Michael Johnson es nuestro estudiante de la semana. Michael is not your ordinary foreign language learner. He takes the opportunities to learn material beyond class assignments and helps his fellow classmates when needed. Earlier this Spring, Michael participated as a lector for a bilingual Mass and did an amazing job reading in Spanish. You would have never guessed Spanish is not his first language. Michael is a very kind and respectful to all he comes in contact with. I look forward to seeing more accomplishments from him and I’m pleased to nominate Michael Johnson as student of the week. ¡Felicidades Michael!
My student of the week is Ryan Michel. Ryan is a senior this year and the more I ponder that fact, the more I remember about him all those years ago as an ICS student. I’ve known Ryan since he first began here way back in Kindergarten. I had him in the After School Program and at
Camp Comet and the stories I could tell are many! This school year Ryan was one of the office aides. There was never a task we asked him to do that he didn’t just get up and get to it. I’ve also enjoyed watching him scoot in at the last second for morning announcements! What I love most about being around this school so long, is getting to watching him grow all 13 years. To see that little blonde boy who would get a bit cranky if a soccer game wasn’t going his way grow up into a genuinely nice & helpful young man. That is something to treasure. Thank your Ryan for all the memories and best wishes for your future!
Madison Morris is an easy pick for student of the week. We recently finished up speech contest in 7th grade. Madison’s first choice was to do a serious interpretation of MLK’s I Have a Dream speech. Though I know she would have done really well, I challenged her to see if she could put her own spin by writing an original speech, she did not disappoint. Madison’s speech was titled, He Had a Dream, it was beautiful and creative and inspiring. I am so proud of Madison and the leap she took. Many of the judges made a point to tell me that her speech was fantastic.
Through out speech contest, Madison exemplified both Intellectual Competency and Open to Growth. I can count on Madison to be well prepared, willing to learn, and respectful to myself and her classmates. Thanks for making out classroom a better place!
- Mrs. Swartz
At Monroe, we often talk about servant leadership, introducing the senior year with a retreat on leadership and service. My choice for student of the week this week has exemplified this leadership during her time here at Monroe.
In the beginning, assuming a new leadership position can be exhilarating, as you receive the accolades of friends, peers, and parents. The thrill of having people look to you for solutions or for advice can be an overwhelming honor, filling one with joy.

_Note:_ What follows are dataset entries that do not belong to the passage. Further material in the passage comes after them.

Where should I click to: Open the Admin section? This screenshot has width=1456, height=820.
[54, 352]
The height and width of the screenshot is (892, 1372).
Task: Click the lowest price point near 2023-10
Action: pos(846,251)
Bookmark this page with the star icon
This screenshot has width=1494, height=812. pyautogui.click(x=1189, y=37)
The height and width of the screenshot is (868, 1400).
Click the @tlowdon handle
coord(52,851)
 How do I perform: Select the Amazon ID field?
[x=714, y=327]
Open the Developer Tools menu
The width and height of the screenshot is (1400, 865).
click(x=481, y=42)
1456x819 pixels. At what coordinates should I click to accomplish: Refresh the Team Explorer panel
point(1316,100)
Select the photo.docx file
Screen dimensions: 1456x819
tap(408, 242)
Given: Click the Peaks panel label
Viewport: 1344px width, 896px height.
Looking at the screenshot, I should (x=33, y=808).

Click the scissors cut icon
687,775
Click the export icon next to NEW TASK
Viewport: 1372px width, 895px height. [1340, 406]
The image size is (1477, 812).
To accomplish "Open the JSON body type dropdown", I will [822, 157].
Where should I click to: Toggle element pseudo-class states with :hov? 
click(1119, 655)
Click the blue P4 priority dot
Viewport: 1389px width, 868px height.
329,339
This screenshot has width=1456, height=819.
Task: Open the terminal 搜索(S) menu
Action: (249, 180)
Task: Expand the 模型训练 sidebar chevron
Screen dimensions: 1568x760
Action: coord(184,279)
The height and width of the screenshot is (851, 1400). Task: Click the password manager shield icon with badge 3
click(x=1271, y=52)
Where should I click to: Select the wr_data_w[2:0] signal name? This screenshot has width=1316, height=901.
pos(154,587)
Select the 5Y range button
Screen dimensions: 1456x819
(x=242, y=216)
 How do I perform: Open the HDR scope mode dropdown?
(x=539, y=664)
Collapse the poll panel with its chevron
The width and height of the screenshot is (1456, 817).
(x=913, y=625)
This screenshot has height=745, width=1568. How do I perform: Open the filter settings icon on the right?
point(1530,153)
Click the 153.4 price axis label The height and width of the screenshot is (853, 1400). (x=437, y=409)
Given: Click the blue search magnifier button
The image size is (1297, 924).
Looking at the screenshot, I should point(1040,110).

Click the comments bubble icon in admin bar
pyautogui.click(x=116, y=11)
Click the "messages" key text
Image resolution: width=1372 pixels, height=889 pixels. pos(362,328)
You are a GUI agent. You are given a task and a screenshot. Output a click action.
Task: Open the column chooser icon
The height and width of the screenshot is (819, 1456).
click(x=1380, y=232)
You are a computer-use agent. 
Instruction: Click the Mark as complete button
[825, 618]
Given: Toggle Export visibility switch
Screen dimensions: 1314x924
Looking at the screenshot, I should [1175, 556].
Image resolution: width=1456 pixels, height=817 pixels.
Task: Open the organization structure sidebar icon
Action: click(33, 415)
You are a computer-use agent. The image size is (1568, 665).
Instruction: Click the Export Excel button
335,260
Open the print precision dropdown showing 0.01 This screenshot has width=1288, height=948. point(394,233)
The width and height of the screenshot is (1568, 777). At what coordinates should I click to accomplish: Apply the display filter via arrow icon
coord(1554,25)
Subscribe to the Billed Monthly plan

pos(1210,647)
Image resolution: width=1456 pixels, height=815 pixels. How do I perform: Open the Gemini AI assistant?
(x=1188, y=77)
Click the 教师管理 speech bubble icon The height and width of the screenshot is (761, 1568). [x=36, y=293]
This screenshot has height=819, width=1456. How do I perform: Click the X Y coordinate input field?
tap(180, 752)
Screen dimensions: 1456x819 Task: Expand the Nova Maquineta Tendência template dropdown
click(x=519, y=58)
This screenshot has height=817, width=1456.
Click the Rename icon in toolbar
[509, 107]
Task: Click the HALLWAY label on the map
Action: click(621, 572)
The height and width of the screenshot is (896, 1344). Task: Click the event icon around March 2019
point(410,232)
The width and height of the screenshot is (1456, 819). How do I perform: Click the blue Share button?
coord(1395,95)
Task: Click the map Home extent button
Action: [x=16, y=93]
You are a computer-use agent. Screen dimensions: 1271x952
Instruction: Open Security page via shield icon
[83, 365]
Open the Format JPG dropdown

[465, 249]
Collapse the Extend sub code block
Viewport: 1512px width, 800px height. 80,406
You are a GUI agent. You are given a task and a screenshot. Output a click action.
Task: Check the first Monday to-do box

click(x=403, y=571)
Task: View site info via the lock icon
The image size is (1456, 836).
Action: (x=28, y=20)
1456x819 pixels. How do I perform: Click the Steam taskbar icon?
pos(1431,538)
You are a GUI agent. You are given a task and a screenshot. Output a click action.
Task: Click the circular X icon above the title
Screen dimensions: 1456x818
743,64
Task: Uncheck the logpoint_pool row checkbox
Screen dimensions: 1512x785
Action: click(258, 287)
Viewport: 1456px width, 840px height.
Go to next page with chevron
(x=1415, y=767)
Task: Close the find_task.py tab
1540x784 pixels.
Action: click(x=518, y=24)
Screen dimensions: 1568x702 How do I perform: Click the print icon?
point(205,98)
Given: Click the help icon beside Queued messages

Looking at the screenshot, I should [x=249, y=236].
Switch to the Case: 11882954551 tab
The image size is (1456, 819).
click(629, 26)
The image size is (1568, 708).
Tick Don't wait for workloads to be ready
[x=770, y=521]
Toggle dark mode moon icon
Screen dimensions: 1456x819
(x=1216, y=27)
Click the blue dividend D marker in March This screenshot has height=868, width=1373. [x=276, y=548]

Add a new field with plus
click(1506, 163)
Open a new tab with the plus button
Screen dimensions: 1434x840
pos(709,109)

This is the side of leadership that most often enters the mind when one imagines being a leader – that and, of course, the phenomenal cosmic power. Whether class president or CEO of a company, that initial euphoria fades as you either learn the servant nature of leadership, or quickly loose the rank to which you have risen.
Servant leadership can be lonely, and, sometimes, frustrating as you try to balance the needs and desires of your various constituents, all of whom have demands, some of which might be at odds. As class president, you must perfectly balance the spinning demands of your peers, tradition, your parents, your advisor, and the intractable administration all at the same time. Complicating this complex balancing act is the fact that sometimes meeting the demands of one group will harm – or even infuriate – another. Some of the demands are impossible and sometimes they are selfish. Sometimes, the demands are needs, and you have to do your best. All the while, you are a human being with your own flaws, your own homework, and your own goals and dreams.
Jordyn Sager, the senior class president, is my pick for student of the week. For the last several years, I have seen her support her classmates – nearly all of them – with very little acclaim and with humility. I have seen her come to my office to plead the case of a peer who was in trouble, to sit daily with a peer who needed help to pass a class, and to argue the desires of her classmates even when she knew I would say no. I have watched her try to find a peaceful compromise solution for a contentious class decision between groups that would not see compromise. All of this, she has done quietly, with humility, and often without thanks.
As principal, what impresses me most is not the public acts of Jordyn Sager as class president, but the quiet, unsung acts as a friend, peer, and servant to her classmates – the servant who would help them understand a problem, write a paper, or find the main idea. Thank you, Jordyn, for doing so much for your class over the years. You have done well.